WASHINGTON - Teenager Michelle Rome can’t imagine life without instant messaging. Baby boomer Steve Wilson doesn’t care that it even exists.
They’re part of an “instant messaging gap” between teens and adults. And the division is wide, says an AP-AOL survey on how Americans use or snub those Internet bursts of gossip, happy date-making and teen tragedies that young people exchange by the hour while supposedly doing homework.
Rome, 17, a high school senior in Morristown, N.J., spends more than two hours each day sending and receiving more than 100 instant messages — or “IM-ing.”
“I use it to ask questions about homework, make plans with people, keep up with my best friend in Texas and my sister in Connecticut,” she said. “It has all the advantages.”
The 51-year Wilson, a mechanic in Kutstown, Pa., prefers using e-mail and the telephone. Instant messaging “is the worst of both worlds,” he said. “It manages to combine all the things I don’t like about each. I’m more or less a dinosaur. I use the Internet for things like buying car parts, reading celebrity gossip.”
Almost half of teens, 48 percent of those 13 to 18, use instant messaging, according to the poll.
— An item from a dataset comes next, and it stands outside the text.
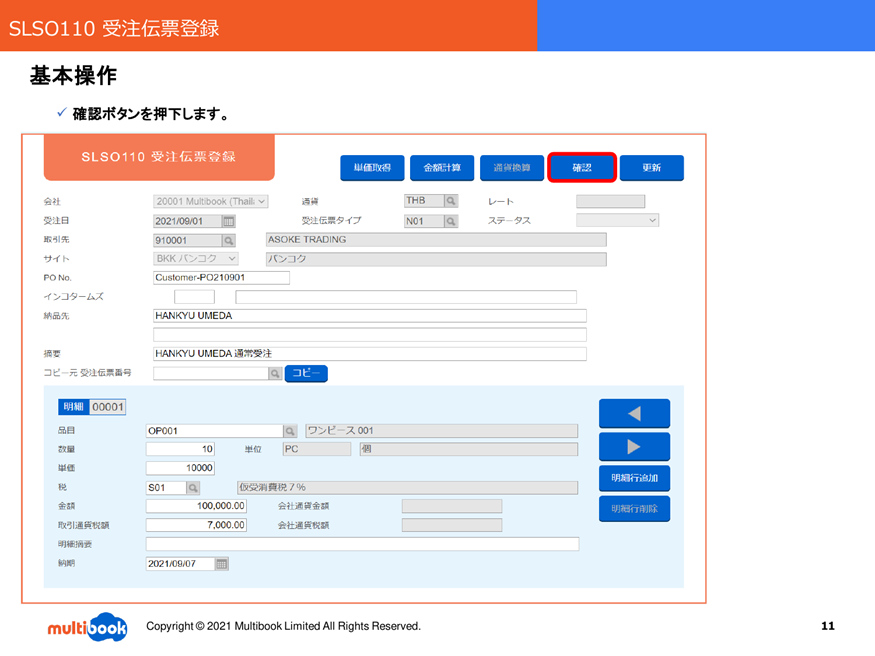Click the 単価取得 button
Screen dimensions: 875x656
point(372,167)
That’s more than twice the percentage of adults who use it.
According to the AP-AOL poll:
• Almost three-fourths of adults who do use instant messages still communicate with email more often. Almost threefourths of teens send instant messages more than e-mail.
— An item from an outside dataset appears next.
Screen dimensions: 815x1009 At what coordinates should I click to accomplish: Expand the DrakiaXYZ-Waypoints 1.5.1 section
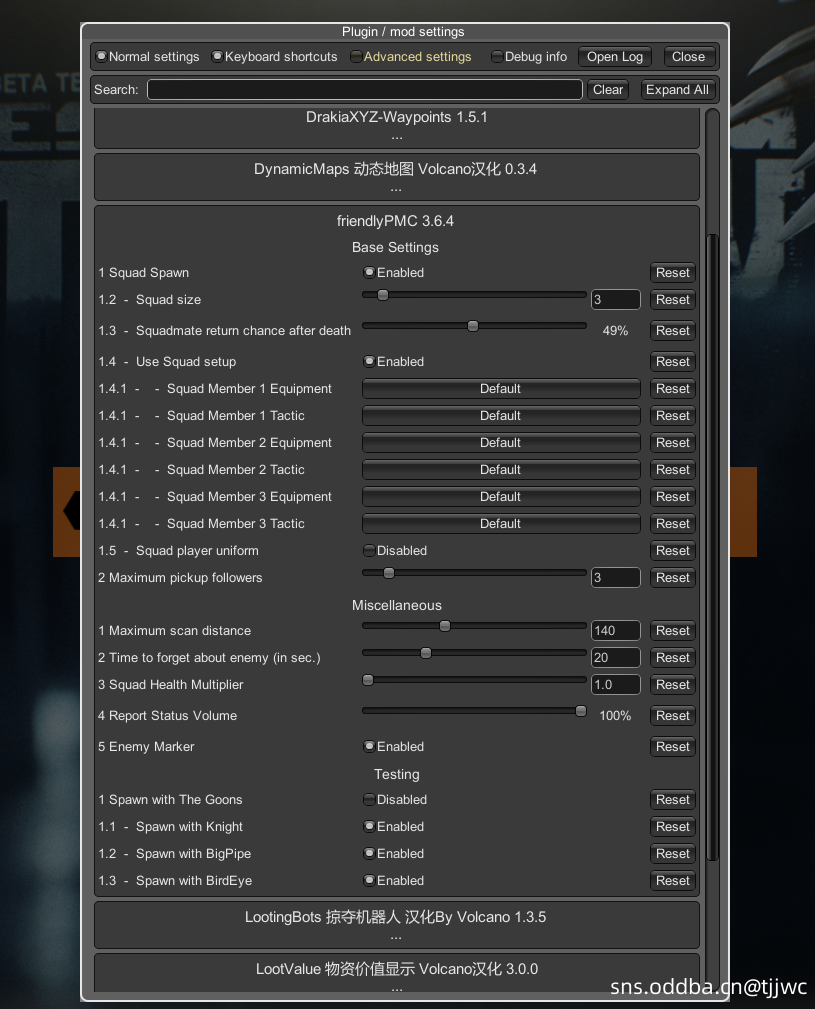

• More than half of the teens who use instant messages send more than 25 a day, and one in five send more than 100. Threefourths of adult users send fewer than 25 instant messages a day.
• Teen users (30 percent) are almost twice as likely as adults (17 percent) to say they can’t imagine life without instant messaging.
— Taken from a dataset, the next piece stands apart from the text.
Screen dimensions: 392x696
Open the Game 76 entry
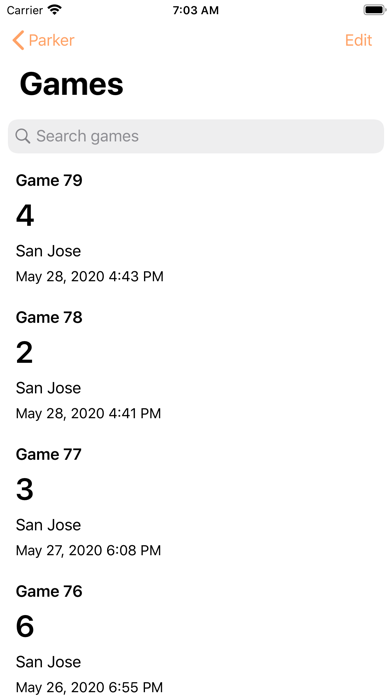pyautogui.click(x=196, y=639)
• When keeping up with a friend who is far away, teens are most likely to use instant messaging, while adults turn first to e-mail.
• About a fifth, 22 percent, of teen IM users have used IM to ask for or accept a date. Almost that many, 16 percent, have used it to break up with someone.
The bug can be contagious at any age.
Faith Laichter, a 50-year old elementary school teacher from Las Vegas, says she started using instant messaging after watching her children.
“I do it more now,” she said, boasting: “Sometimes I do two conversations at once.”